● Extrait du document:
━━━━━━━━━━━━━━━━

Les choix que j’ai pu faire dans ma vie ont toujours été liés les uns aux autres. Toutes mes recherches, ce que j’ai pu écrire et ce que je continue à faire, reposent sur mes engagements intellectuels et militants. À ce propos, je suis en train de rédiger mon « autobiographie intellectuelle » » et un des chapitres du livre s’intitule « une enfance politique »[1]. En fait, j’ai été initiée dès mon plus jeune âge aux joutes politiques et militantes. Mon frère a fait partie de la Résistance. Tout ça marque. J’ai eu la chance de grandir dans un environnement familial exceptionnel où la théologie de la libération avait une place particulière. Nous étions profondément croyants et d’extrême gauche. Dès mon plus jeune âge, j’ai toujours été contre le colonialisme.

Laissez-moi vous raconter une anecdote : je me rappelle que lorsque j’avais 14 ans (j’ai été une étlève studieuse en plus d’obtenir le prix d’excellence en étant la meilleure étudiante de la classe). L’année de la déroute de l’armée française à Dien Bien Phu en Indochine, ils ont réuni tous les élèves dans la cour du collège pour réaliser « une minute de silence » et je me suis mise à rigoler. Évidemment, je n’étais encore qu’une adolescente, mais je ne pouvais pas m’empêcher d’être heureuse. Les autorités du collège se sont offusquées et m’ont retiré le prix. Je l’ai raconté à ma mère et elle m’a simplement répondu : « Ne t’en fais pas, tu as raison ».

━━━━━━━━━━━━━━━━

● Données fournies:
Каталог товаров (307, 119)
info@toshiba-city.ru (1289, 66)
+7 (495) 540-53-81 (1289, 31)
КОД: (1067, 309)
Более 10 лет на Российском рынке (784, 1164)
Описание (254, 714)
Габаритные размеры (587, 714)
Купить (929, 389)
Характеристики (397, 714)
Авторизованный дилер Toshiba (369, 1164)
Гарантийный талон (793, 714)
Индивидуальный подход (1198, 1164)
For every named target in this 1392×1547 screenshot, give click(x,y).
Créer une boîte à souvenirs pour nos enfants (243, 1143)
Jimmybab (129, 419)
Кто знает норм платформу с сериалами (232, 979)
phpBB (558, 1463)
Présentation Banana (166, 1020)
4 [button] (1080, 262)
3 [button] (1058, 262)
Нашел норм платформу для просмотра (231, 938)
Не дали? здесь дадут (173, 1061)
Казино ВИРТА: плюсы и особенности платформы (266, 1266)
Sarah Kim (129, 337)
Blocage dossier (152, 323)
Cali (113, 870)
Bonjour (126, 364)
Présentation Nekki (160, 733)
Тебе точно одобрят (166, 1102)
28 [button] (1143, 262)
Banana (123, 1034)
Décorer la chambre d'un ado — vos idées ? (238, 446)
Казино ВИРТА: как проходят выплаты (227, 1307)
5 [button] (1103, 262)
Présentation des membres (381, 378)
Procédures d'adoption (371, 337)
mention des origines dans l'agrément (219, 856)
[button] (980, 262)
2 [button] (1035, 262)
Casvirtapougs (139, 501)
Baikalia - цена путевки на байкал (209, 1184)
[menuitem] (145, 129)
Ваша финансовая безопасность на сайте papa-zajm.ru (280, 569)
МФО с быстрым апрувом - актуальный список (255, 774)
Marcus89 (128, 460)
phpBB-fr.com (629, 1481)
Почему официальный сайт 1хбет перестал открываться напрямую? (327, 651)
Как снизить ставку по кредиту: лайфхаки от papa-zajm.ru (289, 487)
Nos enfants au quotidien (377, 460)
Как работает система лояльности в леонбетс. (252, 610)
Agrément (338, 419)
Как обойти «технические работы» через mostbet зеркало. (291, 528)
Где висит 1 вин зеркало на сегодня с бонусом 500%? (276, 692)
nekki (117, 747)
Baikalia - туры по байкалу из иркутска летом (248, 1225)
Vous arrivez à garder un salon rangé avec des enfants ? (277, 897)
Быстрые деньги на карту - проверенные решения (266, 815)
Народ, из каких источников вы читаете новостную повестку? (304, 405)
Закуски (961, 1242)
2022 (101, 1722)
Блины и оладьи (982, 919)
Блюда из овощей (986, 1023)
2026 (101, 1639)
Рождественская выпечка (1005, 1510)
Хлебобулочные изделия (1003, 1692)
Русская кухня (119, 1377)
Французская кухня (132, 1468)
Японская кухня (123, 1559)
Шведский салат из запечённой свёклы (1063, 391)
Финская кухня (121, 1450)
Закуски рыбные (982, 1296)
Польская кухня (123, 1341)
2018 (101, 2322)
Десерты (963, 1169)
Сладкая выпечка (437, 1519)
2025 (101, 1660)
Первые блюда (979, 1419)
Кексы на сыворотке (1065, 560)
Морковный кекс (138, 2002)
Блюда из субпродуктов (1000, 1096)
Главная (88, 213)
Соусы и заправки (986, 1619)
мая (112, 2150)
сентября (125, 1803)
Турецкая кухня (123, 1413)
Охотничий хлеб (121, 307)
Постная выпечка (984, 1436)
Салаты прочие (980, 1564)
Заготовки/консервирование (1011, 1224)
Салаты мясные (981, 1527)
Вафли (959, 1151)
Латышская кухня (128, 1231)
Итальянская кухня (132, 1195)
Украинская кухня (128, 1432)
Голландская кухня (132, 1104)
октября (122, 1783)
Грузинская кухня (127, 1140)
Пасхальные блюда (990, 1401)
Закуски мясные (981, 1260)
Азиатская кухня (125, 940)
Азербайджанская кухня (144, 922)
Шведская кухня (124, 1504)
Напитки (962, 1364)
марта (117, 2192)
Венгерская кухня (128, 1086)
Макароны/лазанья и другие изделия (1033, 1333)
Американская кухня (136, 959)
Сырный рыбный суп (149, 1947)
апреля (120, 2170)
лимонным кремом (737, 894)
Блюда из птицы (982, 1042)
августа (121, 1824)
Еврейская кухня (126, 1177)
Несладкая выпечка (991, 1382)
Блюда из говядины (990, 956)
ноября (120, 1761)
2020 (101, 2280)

━━━━━━━━━━━━━━━━

● Travail à faire:
1. Recopiez le passage de l'extrait qui commence aux mots « Les choix que » et s'arrête après « contre le colonialisme. ».
2. Reprenez l'extrait sur une enfance militante et anticolonialiste, et prolongez-le à partir de sa dernière phrase.
Le matériel n'a aucun lien avec l'extrait.

● Résultats de l'exercice:
1.
Les choix que j’ai pu faire dans ma vie ont toujours été liés les uns aux autres. Toutes mes recherches, ce que j’ai pu écrire et ce que je continue à faire, reposent sur mes engagements intellectuels et militants. À ce propos, je suis en train de rédiger mon « autobiographie intellectuelle » » et un des chapitres du livre s’intitule « une enfance politique »[1]. En fait, j’ai été initiée dès mon plus jeune âge aux joutes politiques et militantes. Mon frère a fait partie de la Résistance. Tout ça marque. J’ai eu la chance de grandir dans un environnement familial exceptionnel où la théologie de la libération avait une place particulière. Nous étions profondément croyants et d’extrême gauche. Dès mon plus jeune âge, j’ai toujours été contre le colonialisme.

2.
Je vous raconte cette anecdote pour vous montrer que chez nous, on rejetait la colonisation et aussi la construction de l’État d’Israël. Je viens d’une famille ardemment opposée au sionisme. Le refus de la colonisation, la compassion pour la souffrance des ouvriers et le féminisme sont des choses qui ont toujours été présentes dans ma vie. Pour ma part et en ce qui concerne ma vision du féminisme, j’ai pu lire Le Deuxième sexe de Simone de Beauvoir dès sa sortie. Ces questions ne m’étaient pas étrangères, elles n’ont jamais cessé d’occuper mon esprit et d’interroger mon engagement politique et ma foi.

Dans votre article « Être un problème est une expérience étrange » (Cahiers du Genre, no. 2, 2016) vous faites le choix de décrire Viola Klein comme une juive étrangère plutôt que de vous intéresser à Theodor W. Adorno. En tant que féministe aux racines juives, comment tout ceci vous a pu vous influencer dans votre travail intellectuel ?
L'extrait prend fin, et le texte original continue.